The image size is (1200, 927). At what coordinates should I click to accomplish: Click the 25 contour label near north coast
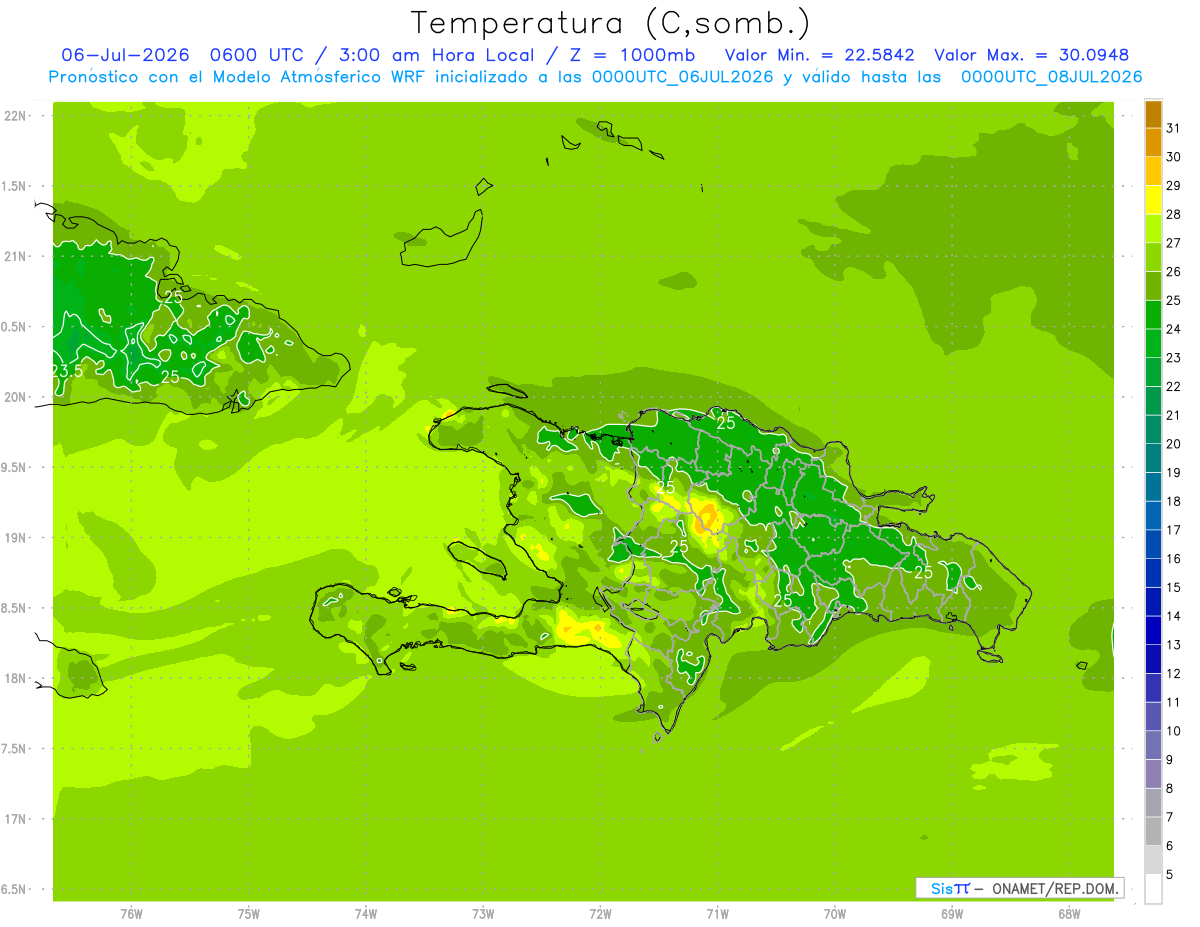[726, 423]
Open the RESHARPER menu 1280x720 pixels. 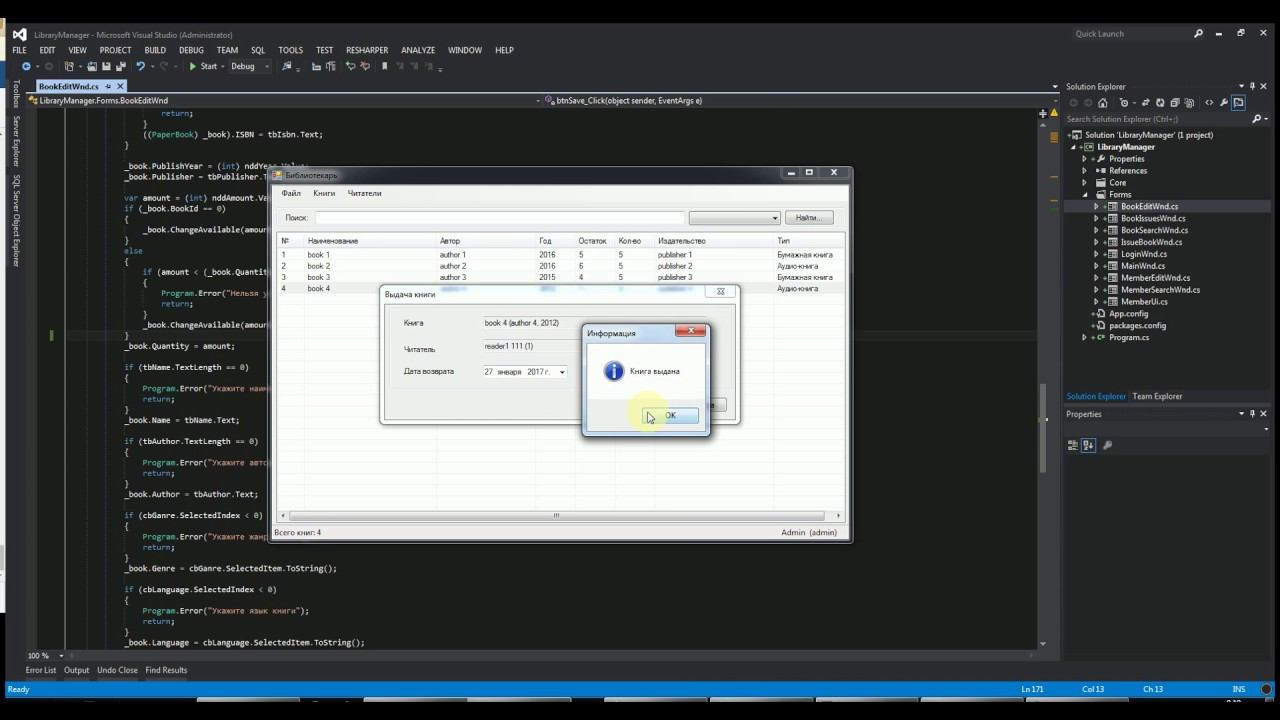367,50
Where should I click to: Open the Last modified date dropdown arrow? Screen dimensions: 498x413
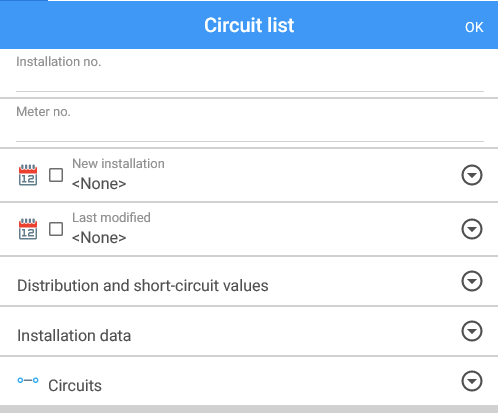472,229
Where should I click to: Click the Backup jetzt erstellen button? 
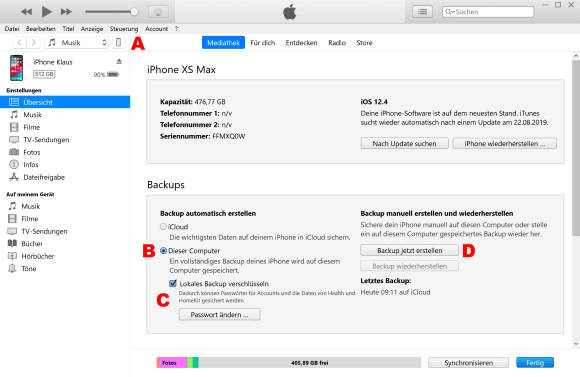tap(409, 250)
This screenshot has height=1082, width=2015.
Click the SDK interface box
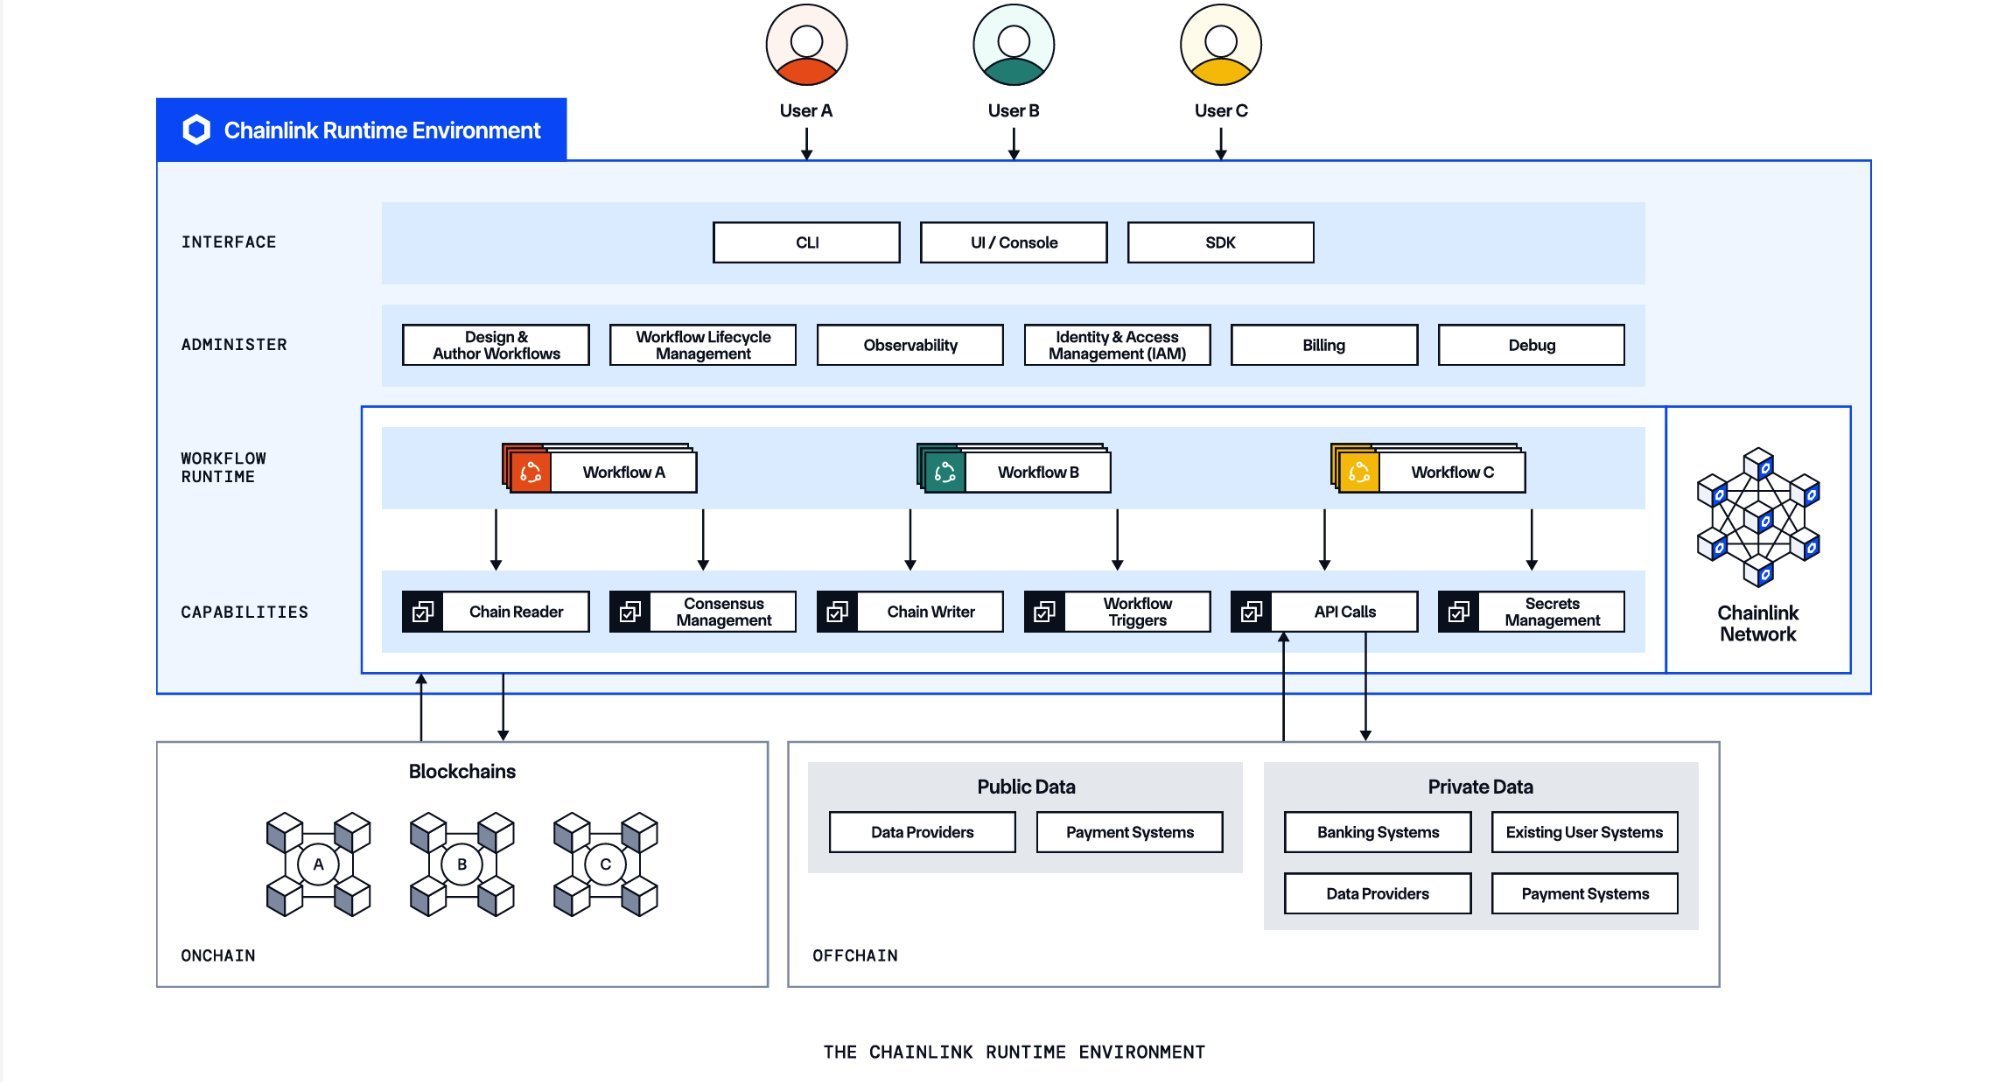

------------------------------------------------------------

**To be done**
Identify every line in the material that contains the word "should" and copy each such line. Case counts.

**Solution**
The image size is (1200, 927). At what coordinates should I click to accomplish: Click the 25 contour label near north coast
Where should I click to: Open the Last modified date dropdown arrow? Screen dimensions: 498x413
Where should I click to: Click the Backup jetzt erstellen button? 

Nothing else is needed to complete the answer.